### Fragmento de página

★ ★ ★

Con más de dos siglos de historia, Bodegas El Grifo es uno de los grandes referentes del vino español y un emblema indiscutible de la identidad de Lanzarote. Fundada en 1775, está considerada la bodega más antigua de Canarias y una de las más antiguas de España en funcionamiento ininterrumpido, un legado vivo que ha sabido preservar la tradición vitivinícola de la isla al tiempo que proyecta sus vinos al panorama internacional.
Ubicada en un territorio marcado por la fuerza de los volcanes, Bodegas El Grifo se asienta en un entorno único donde la naturaleza y el ingenio humano dialogan desde hace siglos. Sus viñedos se extienden sobre los suelos volcánicos de La Geria, donde las cepas crecen en hoyos excavados en la ceniza y protegidas por muros semicirculares de piedra. Este sistema de cultivo, único en el mundo, define no solo el paisaje lanzaroteño, sino también el carácter mineral, fresco y profundamente atlántico de sus vinos.

★ ★ ★

Entradas de datos guardadas:
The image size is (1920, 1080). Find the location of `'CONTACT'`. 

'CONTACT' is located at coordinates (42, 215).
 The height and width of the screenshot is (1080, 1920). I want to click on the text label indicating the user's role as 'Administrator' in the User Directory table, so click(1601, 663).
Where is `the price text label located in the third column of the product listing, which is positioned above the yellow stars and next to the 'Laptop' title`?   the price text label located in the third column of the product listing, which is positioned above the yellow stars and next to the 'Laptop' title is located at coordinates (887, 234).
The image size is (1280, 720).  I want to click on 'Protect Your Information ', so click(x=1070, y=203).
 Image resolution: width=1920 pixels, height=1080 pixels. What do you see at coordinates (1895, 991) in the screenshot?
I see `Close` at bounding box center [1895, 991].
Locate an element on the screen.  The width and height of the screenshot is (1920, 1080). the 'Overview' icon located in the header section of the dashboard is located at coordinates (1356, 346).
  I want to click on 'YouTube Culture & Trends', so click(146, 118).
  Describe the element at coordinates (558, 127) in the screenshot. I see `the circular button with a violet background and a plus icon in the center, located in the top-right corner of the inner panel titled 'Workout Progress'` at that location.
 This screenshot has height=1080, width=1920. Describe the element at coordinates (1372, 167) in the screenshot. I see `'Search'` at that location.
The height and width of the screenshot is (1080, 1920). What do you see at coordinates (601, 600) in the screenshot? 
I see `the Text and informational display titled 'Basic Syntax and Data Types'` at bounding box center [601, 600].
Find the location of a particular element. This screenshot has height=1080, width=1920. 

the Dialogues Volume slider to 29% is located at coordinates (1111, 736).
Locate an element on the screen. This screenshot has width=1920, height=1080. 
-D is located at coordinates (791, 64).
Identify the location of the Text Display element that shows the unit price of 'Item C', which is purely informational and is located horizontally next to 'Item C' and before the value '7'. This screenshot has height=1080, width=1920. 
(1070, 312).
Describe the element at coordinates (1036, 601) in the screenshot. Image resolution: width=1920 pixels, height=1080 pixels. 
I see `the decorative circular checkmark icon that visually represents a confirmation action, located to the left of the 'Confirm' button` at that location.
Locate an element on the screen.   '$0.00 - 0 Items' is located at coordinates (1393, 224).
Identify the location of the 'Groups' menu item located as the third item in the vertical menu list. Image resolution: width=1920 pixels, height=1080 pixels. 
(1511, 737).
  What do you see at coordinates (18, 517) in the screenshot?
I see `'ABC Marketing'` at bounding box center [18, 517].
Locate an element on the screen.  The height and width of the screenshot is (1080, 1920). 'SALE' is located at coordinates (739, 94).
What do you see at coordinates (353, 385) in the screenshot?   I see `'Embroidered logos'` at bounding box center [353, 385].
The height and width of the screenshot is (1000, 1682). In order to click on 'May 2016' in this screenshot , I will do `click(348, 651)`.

★ ★ ★

### Consigna 1
Según el texto sobre Bodegas El Grifo, ¿en qué año se fundó la bodega?
### Consigna 2
Cambia "ceniza" por "arena volcánica" y copia el texto sobre Bodegas El Grifo desde "Ubicada en un" hasta "de sus vinos.", ambos incluidos.

### Respuesta 1
En 1775.

### Respuesta 2
Ubicada en un territorio marcado por la fuerza de los volcanes, Bodegas El Grifo se asienta en un entorno único donde la naturaleza y el ingenio humano dialogan desde hace siglos. Sus viñedos se extienden sobre los suelos volcánicos de La Geria, donde las cepas crecen en hoyos excavados en la arena volcánica y protegidas por muros semicirculares de piedra. Este sistema de cultivo, único en el mundo, define no solo el paisaje lanzaroteño, sino también el carácter mineral, fresco y profundamente atlántico de sus vinos.